Information provided:
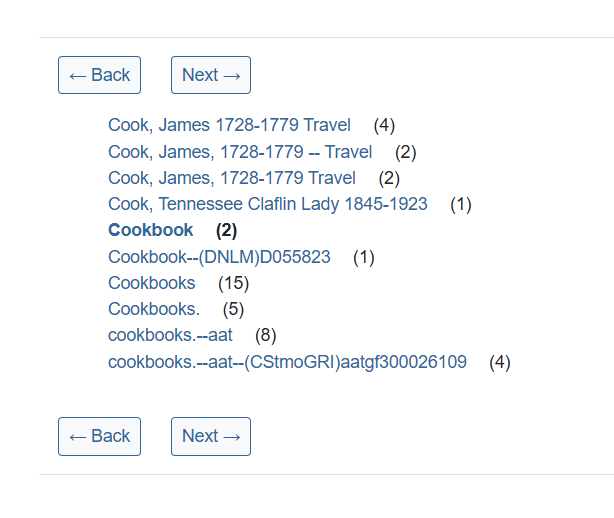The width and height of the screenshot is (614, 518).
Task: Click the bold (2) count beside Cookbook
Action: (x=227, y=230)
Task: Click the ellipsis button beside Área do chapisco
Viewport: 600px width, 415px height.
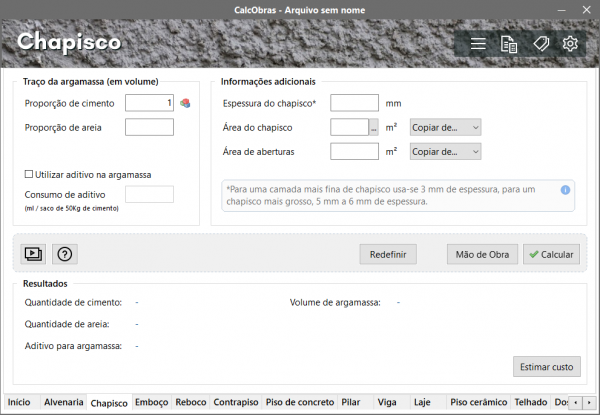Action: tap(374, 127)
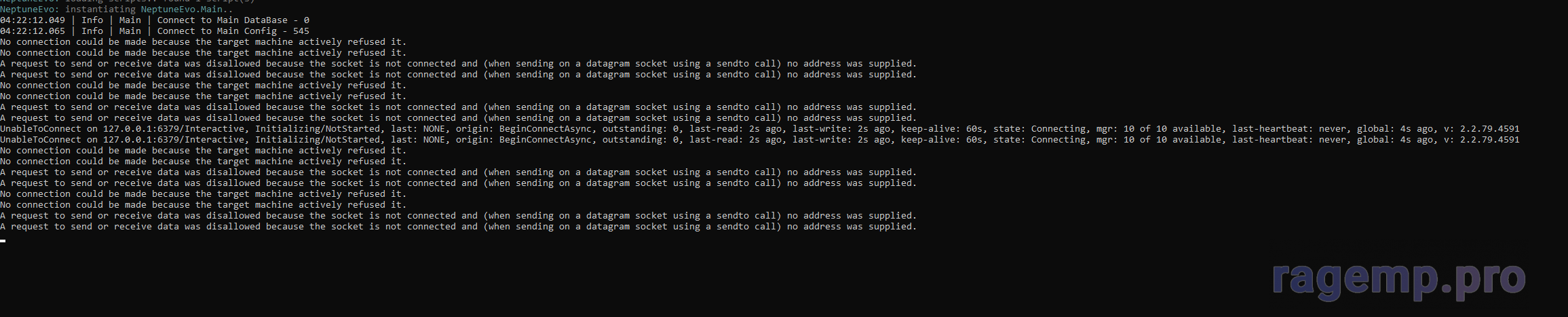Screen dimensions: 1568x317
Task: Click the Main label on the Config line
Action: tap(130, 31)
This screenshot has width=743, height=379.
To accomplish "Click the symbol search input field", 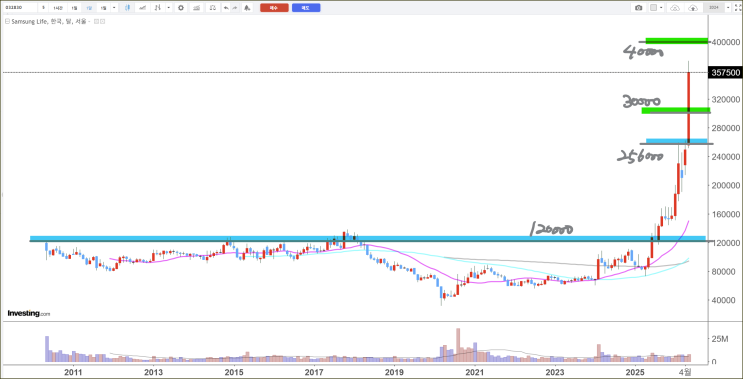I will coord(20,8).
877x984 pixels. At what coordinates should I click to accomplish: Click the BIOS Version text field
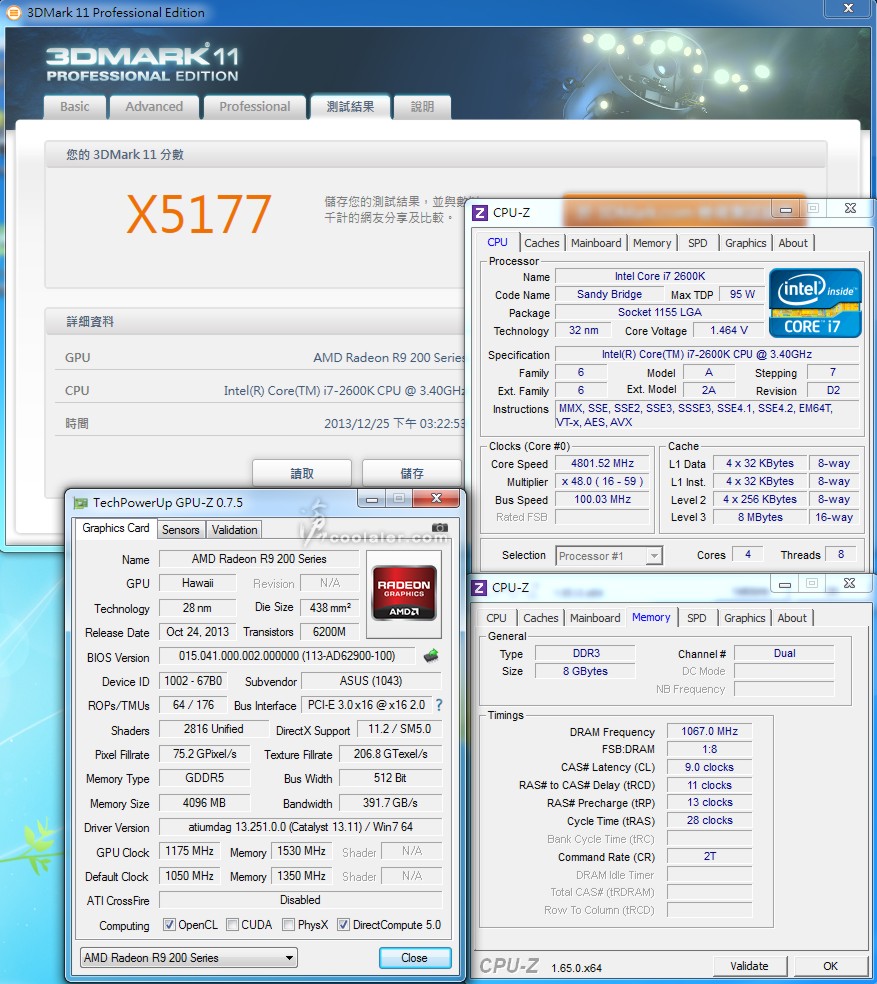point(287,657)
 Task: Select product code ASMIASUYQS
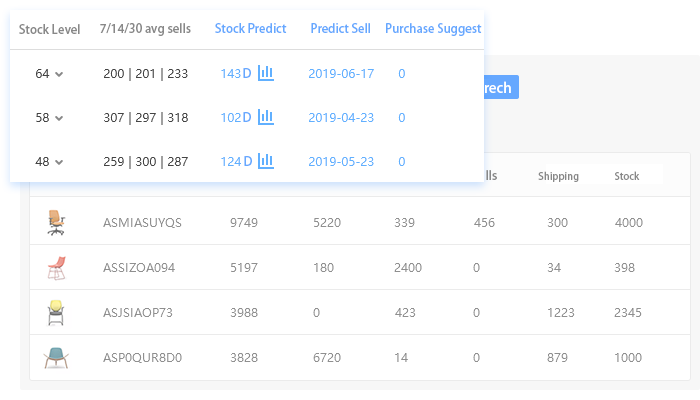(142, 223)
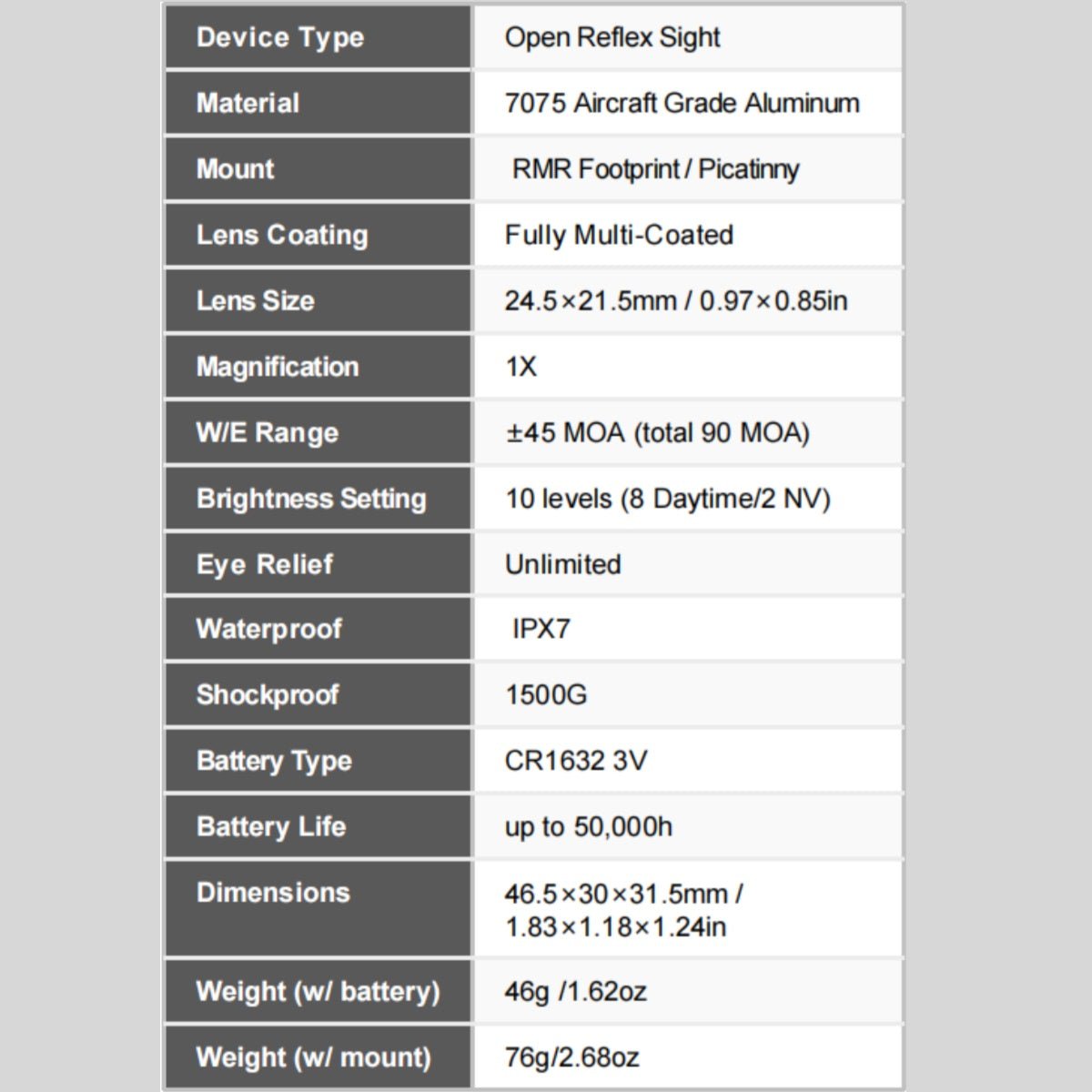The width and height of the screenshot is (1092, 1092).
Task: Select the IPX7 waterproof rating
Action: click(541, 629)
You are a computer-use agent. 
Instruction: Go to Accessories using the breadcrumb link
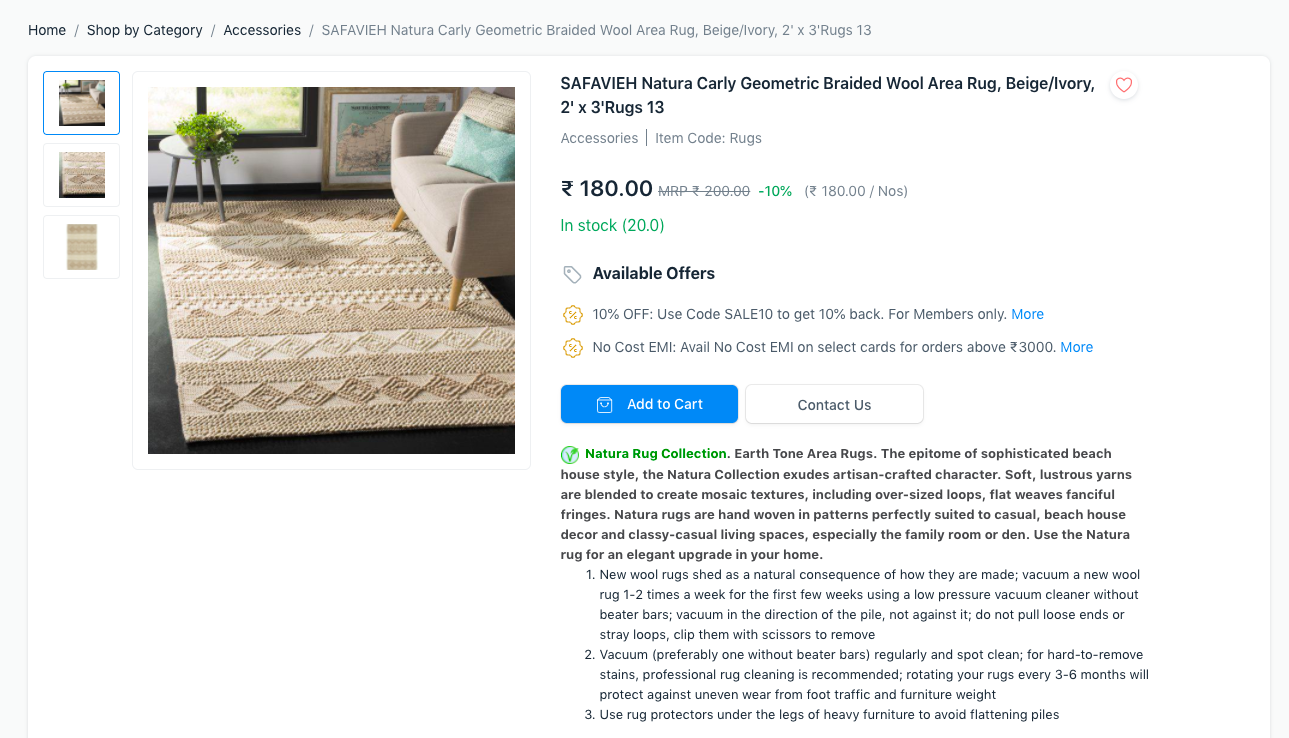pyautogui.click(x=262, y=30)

About this task: Only the lines from the one containing "Instruction: Go to" through the final line of the listing should be reproduced, exactly and with no pictures.

Expected output:
Instruction: Go to Accessories using the breadcrumb link
pyautogui.click(x=262, y=30)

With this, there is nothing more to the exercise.